Carlos, por ejemplo, hacía cuestionamientos muy precisos sobre la carrera que había
empezado a estudiar Emilio: psicología.

-¿Toda histeria es el resultado de una experiencia traumática?


-Es parte de la teoría de la personalidad, según Freud -respondió.

-¿Cómo es que se expresan las emociones asociadas al trauma?


-A veces el paciente puede llegar a comprender el origen de sus síntomas mediante la
hipnosis, entonces se liberan las emociones reprimidas.
Es como drenar una infección local -contestó.

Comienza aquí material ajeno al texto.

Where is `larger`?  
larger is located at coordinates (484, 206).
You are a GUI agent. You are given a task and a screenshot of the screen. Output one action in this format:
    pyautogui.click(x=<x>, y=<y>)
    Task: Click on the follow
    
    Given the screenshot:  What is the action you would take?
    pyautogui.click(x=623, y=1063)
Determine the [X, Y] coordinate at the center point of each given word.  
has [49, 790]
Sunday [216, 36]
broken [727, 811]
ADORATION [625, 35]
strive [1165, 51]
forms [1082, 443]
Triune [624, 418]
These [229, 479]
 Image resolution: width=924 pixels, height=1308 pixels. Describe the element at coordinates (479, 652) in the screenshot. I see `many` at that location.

Con el tiempo, Karla, la novia de Emilio, también se hizo amiga de Carlos.


Salían a veces.
Una de esas ocasiones, Carlos les presentó a su novia Jezz.
Venía de Guanajuato a pasar el fin de semana con él.
Hubo buena química, así que de ahí en adelante las dos parejas convivieron en varias
oportunidades.
Carlos se integraba cada vez más a suvida en San Juan del Río.
Con don Roberto Buendía, el dueño del Tapatío, se creó una relación de afecto e incluso
éste le empezó a enseñar los fundamentos de la carpintería y ebanistería.

Digamos que la vida, apacible y con ciertas limitaciones económicas, corría bien para
Carlos.

Había cumplido casi un año de haber llegado a San Juan y por fin le quedaba tiempo para
leer también.
De hecho, en abril de 2014, había devorado Cien Años de Soledad, más o menos en las
mismas fechas en que el autor Gabriel García Márquez había muerto.

Eso es, hechos más, hechos menos, lo que Emilio sabía de su amigo Carlos.
Picado por la insistencia de la cajera de la cafetería, tomó el teléfono y llamó a su cuñado,
un policía judicial de Querétaro, para que le ayudara a investigar si lo habían secuestrado o
por qué se lo habían llevado.

***
Como si no fueran suyas, las manos de Javier se aferran al cuello de Sandra.
Aprietan, más y más.
Javier no lo ve en ese instante, pero se comporta como si otra persona tomara posesión de
él.
Aprieta las manos.
No afloja.
Aprieta más tiempo.
Pasan los segundos.
Una eternidad contenida en una fracción de tiempo.
Oprime el cuello hasta que percibe que ella ya no hace fuerza.

Javier se asusta, se levanta y regresa a su cuarto.


Está congelado.
No sabe qué con ella.
Piensa que quizá sólo se ha desmayado.
Regresa a verla.
La oscuridad se ha apoderado del lugar y prende las luces.
Se da cuenta de que no se mueve.
La intenta despertar, busca que vuelva en sí, pero entonces ya no hay manera de que evada
la realidad: está muerta.
Se apanica más.
Su cabeza gira y gira, no sabe qué está haciendo ni qué está pensando.
No sabe ni cómo.

Lo invade la idea de que tiene que sacarla, pero cómo hacerlo sin que lo vean.
Piensa y piensa.
Y se aferra a la idea de sacarla a como dé lugar.
Intenta cargarla como a las novias cuando se casan, pero no puede levantarla ni del suelo.
A su cabeza llega, entonces, pura basura.